Bajo la red
Clara había llegado al pádel como una vía de escape. Su marido, cada vez más distante, parecía haberse olvidado de que ella existía. Las noches en casa eran silenciosas. Él se acostaba temprano, agotado, siempre con una excusa. Ya no había caricias, ni conversaciones largas, ni miradas que la hicieran sentir deseada.
Por eso, cuando conoció a Diego en el club deportivo, algo se encendió. Él no solo era buen jugador: la miraba con atención, con una mezcla de respeto y hambre. La hacía reír. Le elogiaba su saque, pero también su sonrisa. La veía… como hacía mucho nadie lo hacía.
Esa tarde, después de un partido intenso, Clara sentía el corazón acelerado por algo más que el ejercicio. La camiseta mojada se le pegaba al cuerpo, y Diego la miraba como si quisiera arrancársela con los dientes.
—Buen partido —dijo él, acercándose—. Aunque creo que aún nos queda energía para jugar… otro tipo de juego.
Ella sonrió. Dudó. Pensó en su anillo. Pero también pensó en todas las veces que se durmió abrazando el vacío.
—Vamos al vestidor —susurró, casi como una confesión.
Una vez dentro, Clara sintió cómo su cuerpo tomaba el control. Lo empujó suavemente contra la pared, y lo besó. Fue un beso profundo, lento, con años de frustración detrás. Diego respondió con manos que recorrían su espalda, su cintura, sus caderas. La levantó con facilidad, sentándola sobre el banco, mientras ella jadeaba contra su cuello.

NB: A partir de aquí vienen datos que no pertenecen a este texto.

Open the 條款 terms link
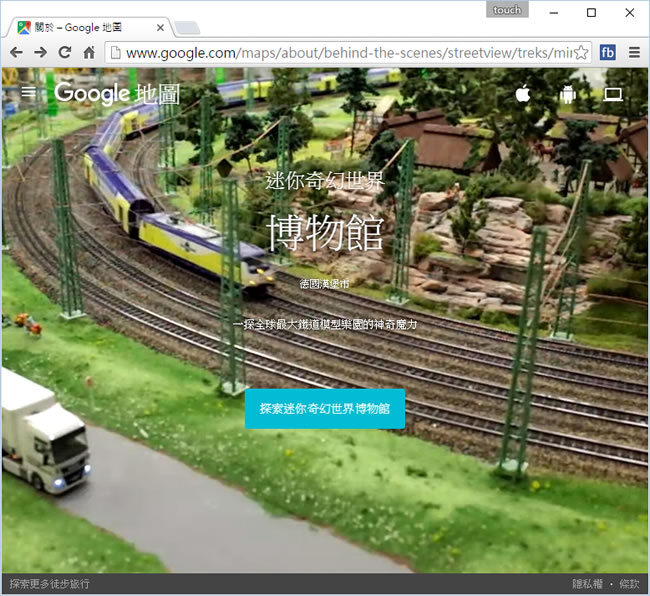The image size is (650, 596). coord(629,583)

—Hace mucho… que no me siento así —susurró ella, con los ojos cerrados.
—Entonces deja que te recuerde cómo se siente ser deseada —respondió Diego, bajándole lentamente el short deportivo, besando cada centímetro de piel descubierta.
Los movimientos fueron urgentes, pero también cuidados. Clara se aferró a su cuello, dejándose llevar, olvidando por un momento el deber, el matrimonio, las culpas. Solo existía ese instante, el calor, el olor a piel, el sonido ahogado de su placer rebotando en las paredes del vestidor.
Cuando todo terminó, se quedaron unos minutos en silencio, respirando juntos. Clara lo miró, aún sentada en su regazo.
—No sé qué acabo de hacer —dijo, con una sonrisa temblorosa.
—Algo que necesitabas —respondió él, acariciándole el rostro—. Algo real.
Clara se vistió en silencio, pero con una nueva energía. Tal vez el matrimonio seguía ahí, pero ella… ella estaba viva otra vez.